Ähnlichkeiten mit lebenden Personen sind auch für Fortsetzungen ausdrücklich nicht gewollt und rein zufällig.
Die Fortsetzung: Blind-Date in München (BDiB) – Teil 4 – endet mit einer Wendung, die es ermöglicht, dass Figuren aus BDiM zukünftig auch in Berlin mitspielen
könnten.
Für das Weiterlesen wünsche ich euch mit allem, wozu euch die Geschichte inspiriert, viel Freude und bin wieder mega auf euer Feedback gespannt :-))))) LG Lisa 🙂
BDiB-Teil 4:
„Wir brauchen eine Legende, Maya“, sagte Bella und rührte nervös in ihrer Tasse. „Spätestens wenn wir heute Nachmittag zusammen zur Uni gehen und du dort meine Kommilitonin Mara triffst, werden Fragen kommen. Mara, die wegen einer fiesen Krankheit, die Retinoblastom heißt, so wie du, auch mit zwei Glasaugen als Vollblinde unterwegs sein muss, ist eine meiner besten Freundinnen, aber dass ich ihr starres Schielen mega erotisch finde, habe ich mir bisher nie getraut, ihr zu sagen.“
„Aber keine Fragen, auf die ich keine Antworten zu sagen wüsste …“, antwortete die Blonde mit dem Engelshaar und lächelte Bella entwaffnend an.
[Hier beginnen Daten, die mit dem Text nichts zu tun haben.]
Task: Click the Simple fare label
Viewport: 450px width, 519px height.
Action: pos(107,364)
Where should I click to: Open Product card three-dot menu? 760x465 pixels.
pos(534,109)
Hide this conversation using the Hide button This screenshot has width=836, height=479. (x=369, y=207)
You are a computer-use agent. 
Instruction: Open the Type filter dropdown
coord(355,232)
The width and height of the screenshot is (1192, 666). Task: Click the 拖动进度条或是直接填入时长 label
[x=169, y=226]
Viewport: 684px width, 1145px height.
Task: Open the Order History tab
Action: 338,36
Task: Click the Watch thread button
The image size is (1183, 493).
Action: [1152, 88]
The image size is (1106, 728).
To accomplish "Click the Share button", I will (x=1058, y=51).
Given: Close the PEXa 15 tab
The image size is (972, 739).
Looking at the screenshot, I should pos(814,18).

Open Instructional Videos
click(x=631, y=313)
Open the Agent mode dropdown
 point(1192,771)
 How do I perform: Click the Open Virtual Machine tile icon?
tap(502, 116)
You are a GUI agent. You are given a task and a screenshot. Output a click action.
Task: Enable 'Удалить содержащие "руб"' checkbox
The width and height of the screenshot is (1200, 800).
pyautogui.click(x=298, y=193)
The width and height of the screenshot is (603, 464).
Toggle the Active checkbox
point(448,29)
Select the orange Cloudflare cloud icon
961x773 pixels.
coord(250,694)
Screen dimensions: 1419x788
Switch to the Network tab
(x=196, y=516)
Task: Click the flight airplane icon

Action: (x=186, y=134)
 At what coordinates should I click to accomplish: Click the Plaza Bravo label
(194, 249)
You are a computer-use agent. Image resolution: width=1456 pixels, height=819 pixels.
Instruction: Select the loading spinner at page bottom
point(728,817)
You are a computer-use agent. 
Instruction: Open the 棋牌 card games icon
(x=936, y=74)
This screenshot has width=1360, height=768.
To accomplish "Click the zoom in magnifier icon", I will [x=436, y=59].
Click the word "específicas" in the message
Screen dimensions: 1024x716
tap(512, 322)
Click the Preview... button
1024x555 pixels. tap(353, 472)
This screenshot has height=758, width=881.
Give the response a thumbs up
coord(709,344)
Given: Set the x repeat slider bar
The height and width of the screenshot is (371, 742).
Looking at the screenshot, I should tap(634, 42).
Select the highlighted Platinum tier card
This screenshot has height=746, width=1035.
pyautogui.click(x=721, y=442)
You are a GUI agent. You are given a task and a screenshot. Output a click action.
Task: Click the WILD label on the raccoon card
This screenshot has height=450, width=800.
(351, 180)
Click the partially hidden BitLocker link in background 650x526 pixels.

„Oh doch, Maya“, antwortete Bella, deren Blick sich verliebt im zauberhaften Schimmern von Mayas gläsernen Augenprothesen verlor, auf deren Oberflächen Reflexionen des gebrochenen Tageslichts noch immer in allen Regenbogenfarben wie Flämmchen züngelten. Das Flimmern und Flirren, das in den blinden Augen ihrer neuen Freundin selbst während des Frühstückens noch wie der leidenschaftliche Sex loderte, den sie mit der Taffen seit Mitternacht erlebt hatte, raubte ihr fast den Verstand. „Keine Deiner ehrlichen Antworten könnte auf die Fragen, die ich befürchte, passen, weil in Deutschland niemand das Ritual verstehen wollen wird. Was du mir da aus deiner Heimat, der Insel der Blinden, in der vergangenen Nacht erklärt hast, triggert hier wohl eher keine Zweite so wie mich.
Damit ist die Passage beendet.